LAMPUNG SELATAN – Polres Lampung Selatan meningkatkan status penyelidikan kasus dugaan pemalsuan surat pernyataan penguasaan fisik tanah (sporadik) dengan terlapor Kepala Desa Natar menjadi tahap penyidikan. Langkah ini diambil setelah ditemukan cukup bukti terkait dugaan pelanggaran hukum dalam kasus tersebut.
Kasat Reskrim Polres Lampung Selatan, AKP Dhedi Adi Putra, melalui surat resmi tertanggal 26 Desember 2024, menyatakan bahwa kasus ini memenuhi unsur tindak pidana pemalsuan sebagaimana diatur dalam Pasal 263, 264, dan 266 KUHPidana. Peningkatan status kasus ini merupakan tindak lanjut dari laporan yang diajukan oleh Ismari Sudharmono, perwakilan PTPN I Regional 7.
Dugaan Mafia Tanah Terungkap
Tuhu Bangun, Region Head PTPN I Regional 7, mengapresiasi langkah cepat Polres Lampung Selatan dalam menangani laporan ini. Ia menyebut kasus dugaan pemalsuan sporadik di lahan HGU No.16 Tahun 1997 di Sidosari sebagai salah satu indikasi keterlibatan mafia tanah.
“Kasus ini bukan sekadar sengketa lahan, melainkan bagian dari praktik mafia tanah yang merusak stabilitas nasional dan berpotensi memicu konflik horizontal. Kami mendorong kepolisian untuk menuntaskan kasus ini hingga tuntas,” ujar Tuhu Bangun di Bandar Lampung, Sabtu (4/1/2025).
Tuhu mengungkapkan, berdasarkan hasil investigasi, sebanyak 140 kepala keluarga menduduki lahan seluas 75 hektare yang menjadi obyek sengketa. Belasan kepala keluarga diduga mengantongi surat sporadik ilegal yang diterbitkan oleh oknum Kepala Desa Natar dengan tarif Rp1,5 juta hingga Rp3 juta per dokumen.
“Oknum LSM juga terlibat dalam meyakinkan masyarakat untuk membeli sporadik tersebut. Bahkan, sebagian besar lahan sudah dikaveling untuk permukiman dengan harga rata-rata Rp30 juta per kaveling, sementara lahan untuk pertanian disewakan seharga Rp3 juta hingga Rp5 juta per hektare per tahun,” tambahnya.
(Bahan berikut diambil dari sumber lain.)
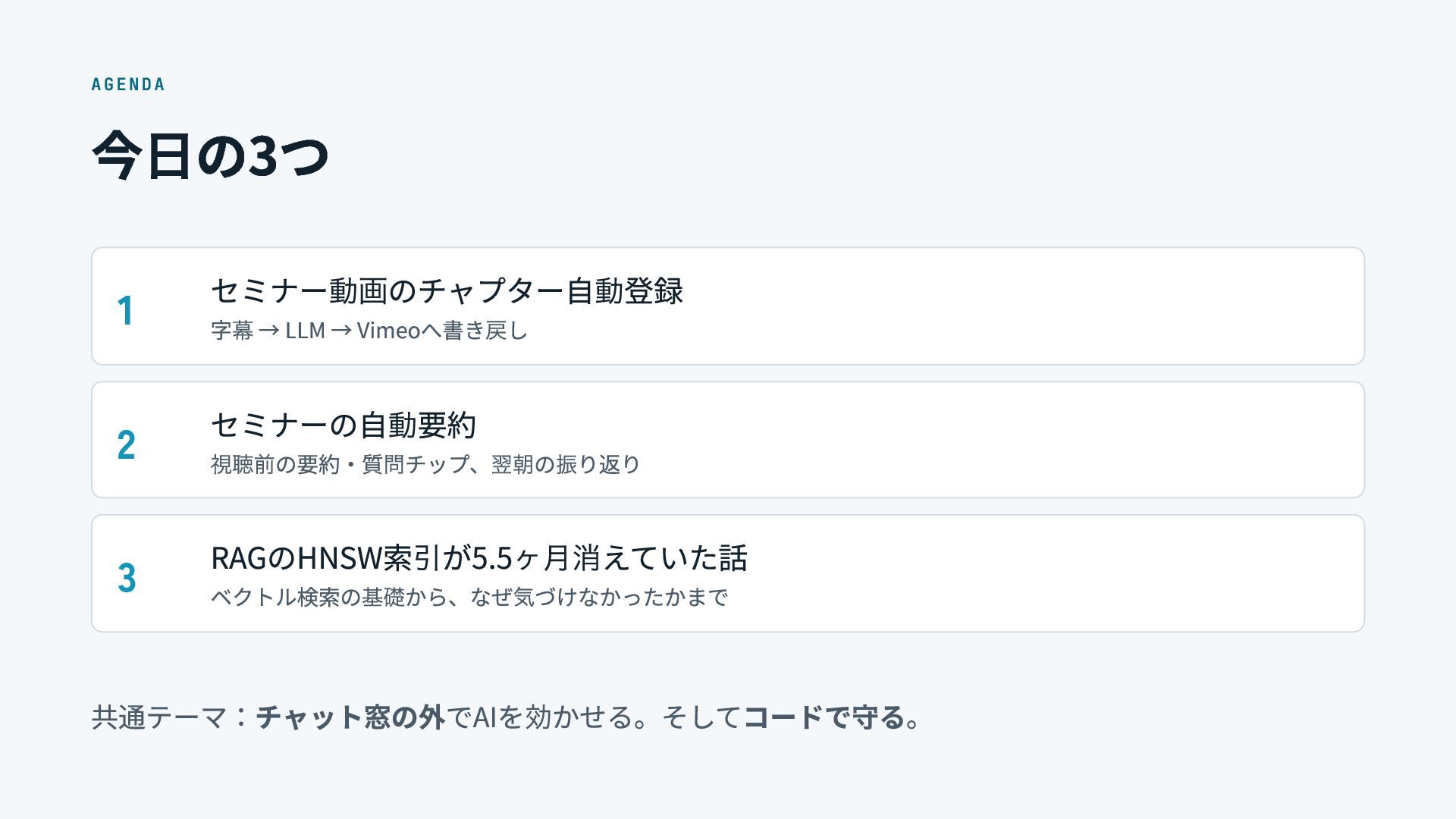Image resolution: width=1456 pixels, height=819 pixels.
Task: Click the bold コードで守る phrase
Action: tap(824, 717)
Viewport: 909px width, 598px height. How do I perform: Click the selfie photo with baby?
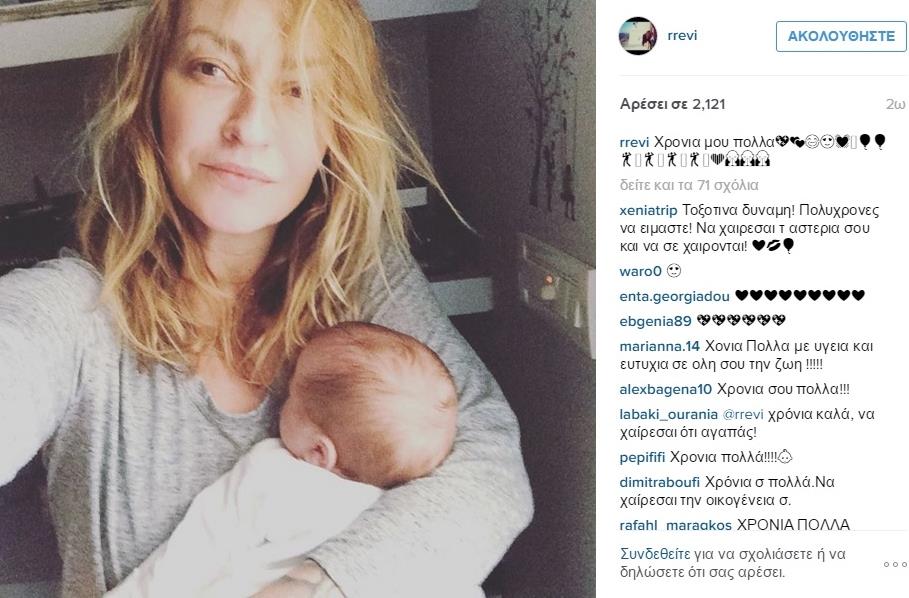298,299
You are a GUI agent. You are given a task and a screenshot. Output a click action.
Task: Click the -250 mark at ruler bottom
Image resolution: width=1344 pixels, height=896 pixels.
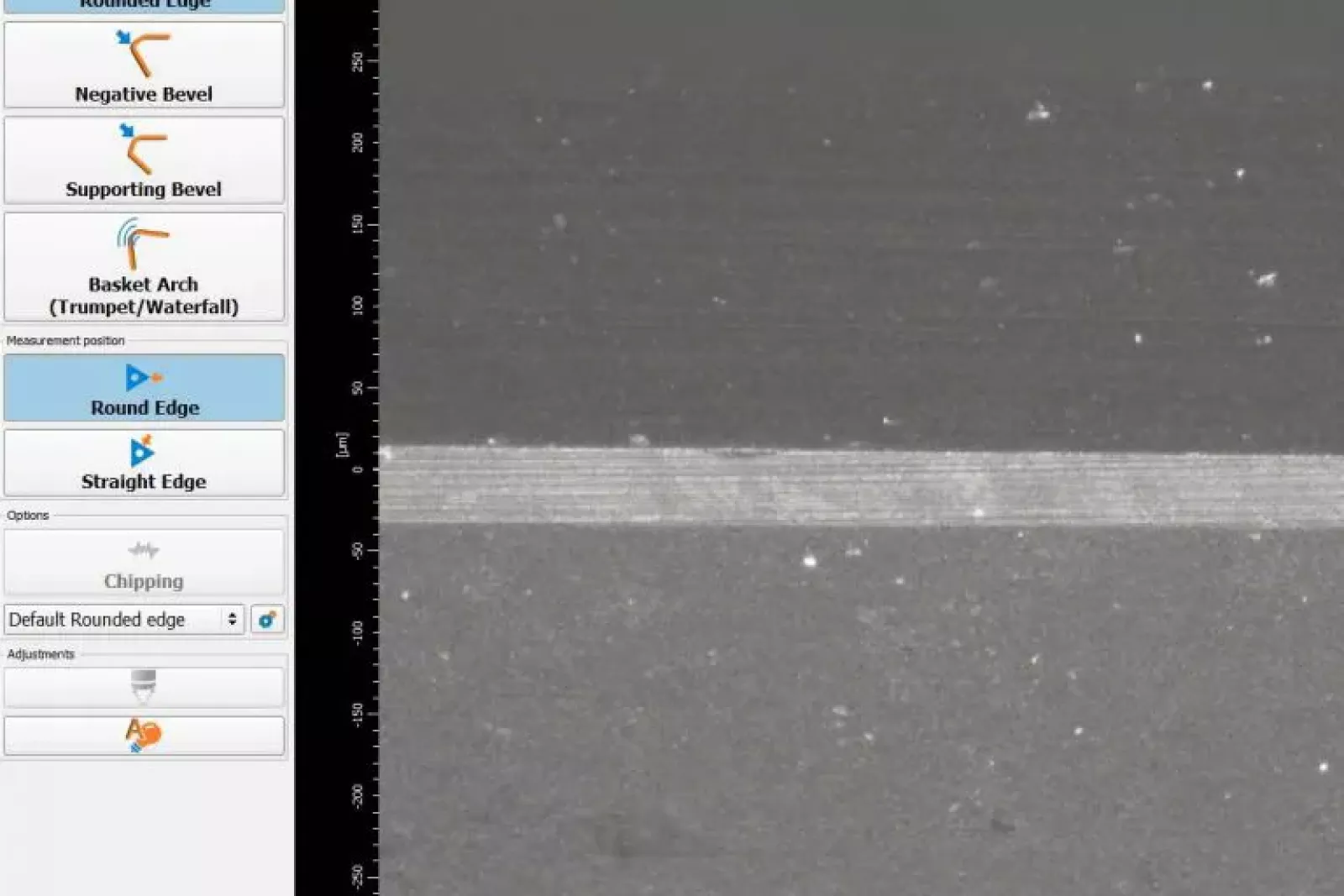[358, 876]
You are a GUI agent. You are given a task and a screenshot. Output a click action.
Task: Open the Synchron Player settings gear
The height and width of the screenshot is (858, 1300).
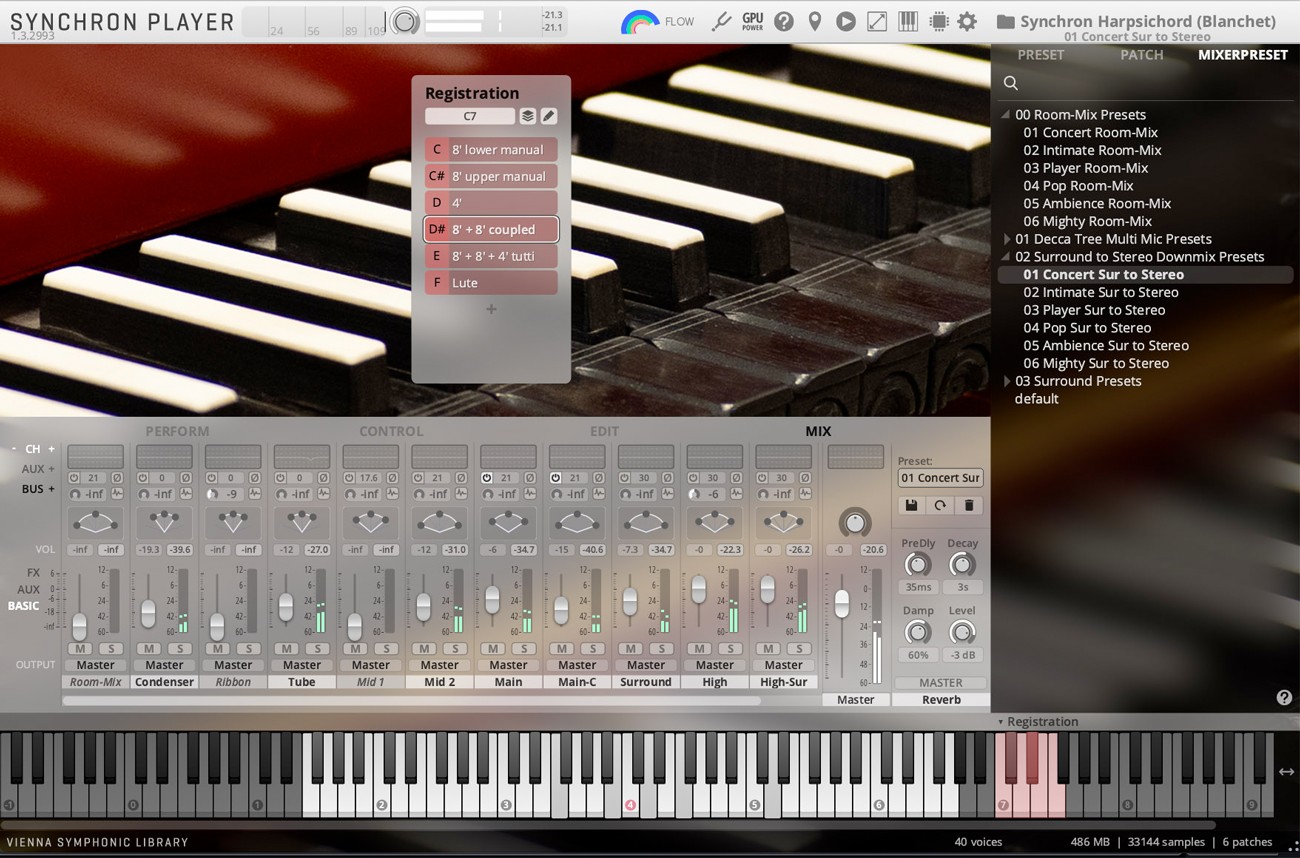[x=966, y=20]
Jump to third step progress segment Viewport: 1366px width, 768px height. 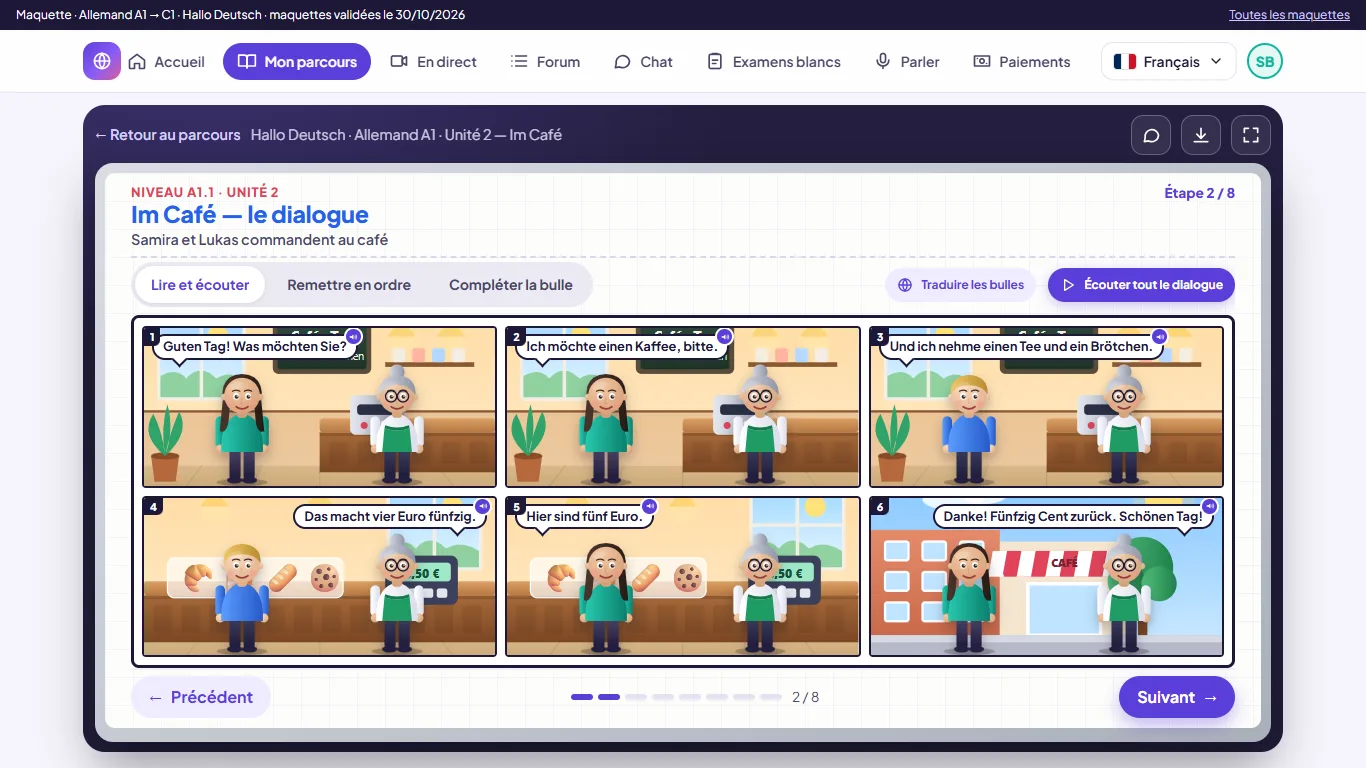pyautogui.click(x=636, y=697)
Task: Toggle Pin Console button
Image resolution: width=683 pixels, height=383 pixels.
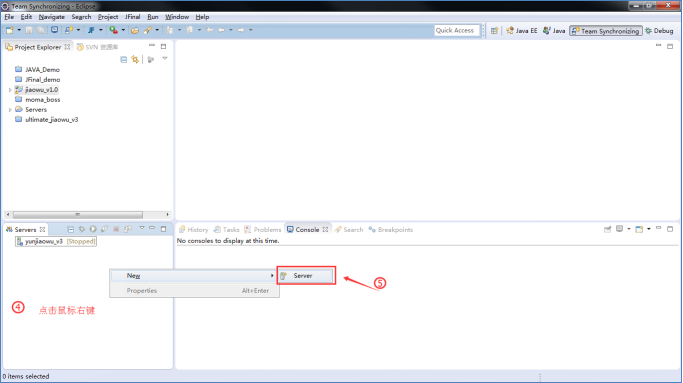Action: click(607, 229)
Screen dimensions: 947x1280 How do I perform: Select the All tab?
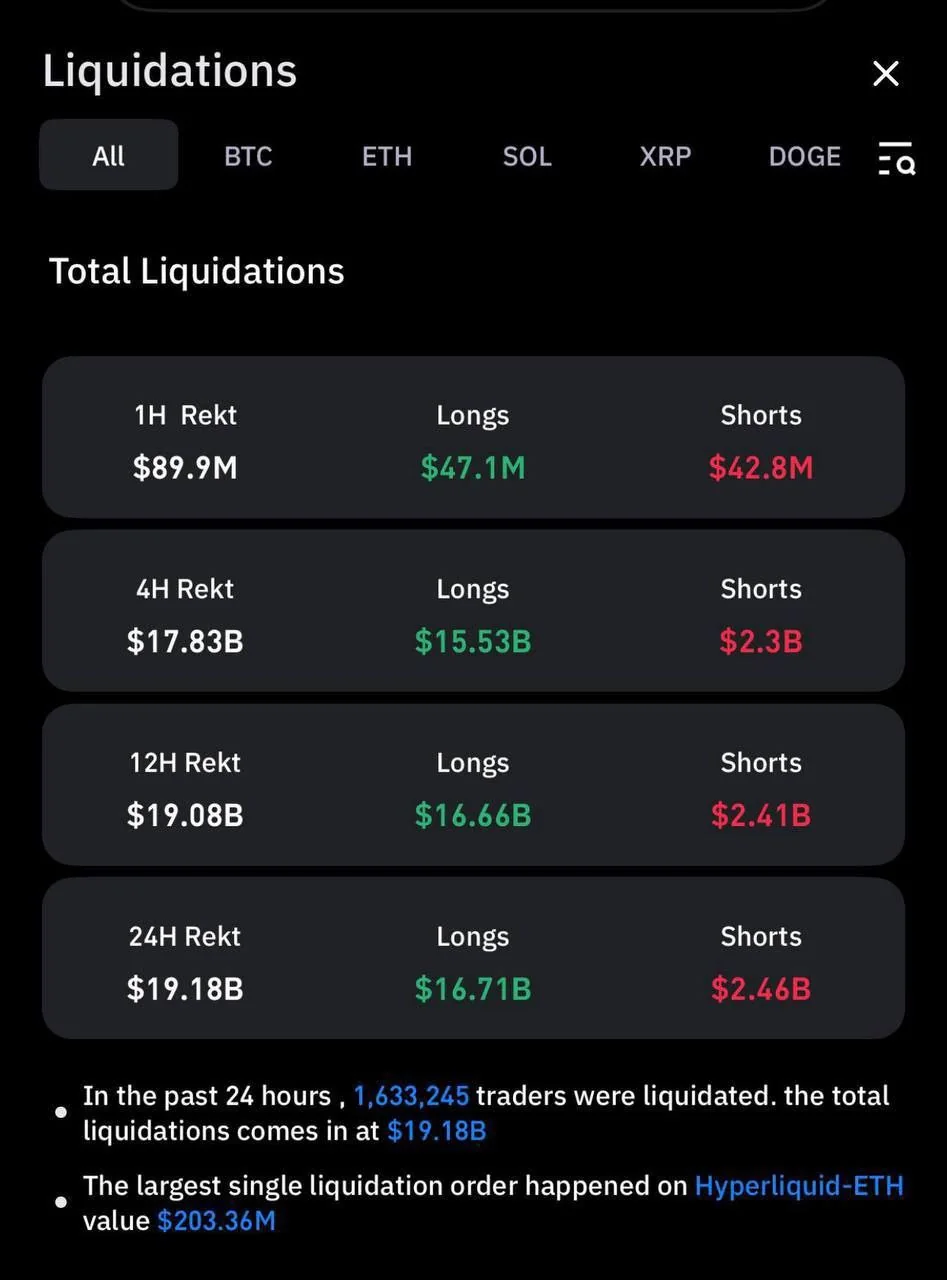click(108, 156)
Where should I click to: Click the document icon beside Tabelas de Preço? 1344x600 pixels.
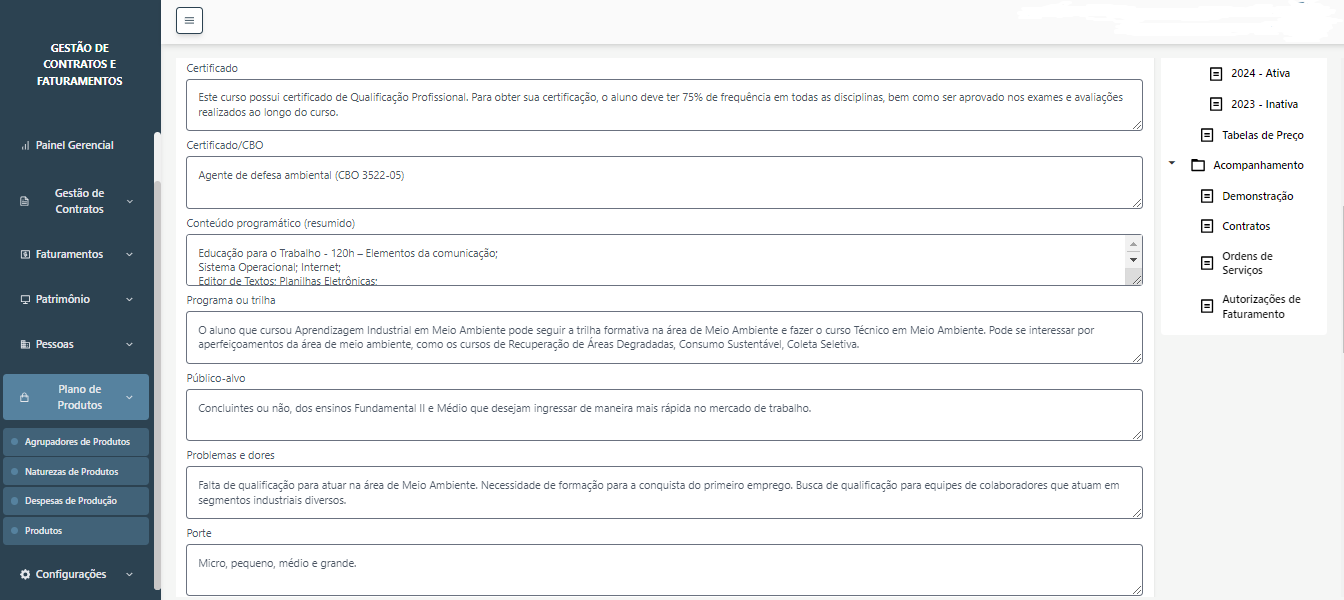click(1207, 135)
Potensi Konflik Horizontal
Tuhu menegaskan bahwa tindakan mafia tanah ini tidak hanya merugikan PTPN I Regional 7, tetapi juga menciptakan ketegangan di masyarakat. Ia mengimbau agar para okupan mematuhi proses hukum dan menempuh jalur hukum jika merasa dirugikan oleh pihak-pihak yang menjual sporadik ilegal.
“Jika dibiarkan, tindakan mafia tanah ini bisa dianggap subversif karena memprovokasi masyarakat untuk melawan hukum. Kami berharap Polres Lampung Selatan mengusut kasus ini sampai ke akar-akarnya,” tegasnya.
Dengan peningkatan status kasus ini, PTPN I Regional 7 berharap langkah tegas aparat hukum mampu memberikan efek jera bagi para pelaku dan mencegah terjadinya praktik serupa di masa depan.
Kepada masyarakat, Tuhu mengingatkan untuk lebih berhati-hati dalam membeli atau menguasai lahan agar tidak terjebak dalam praktik ilegal yang merugikan semua pihak.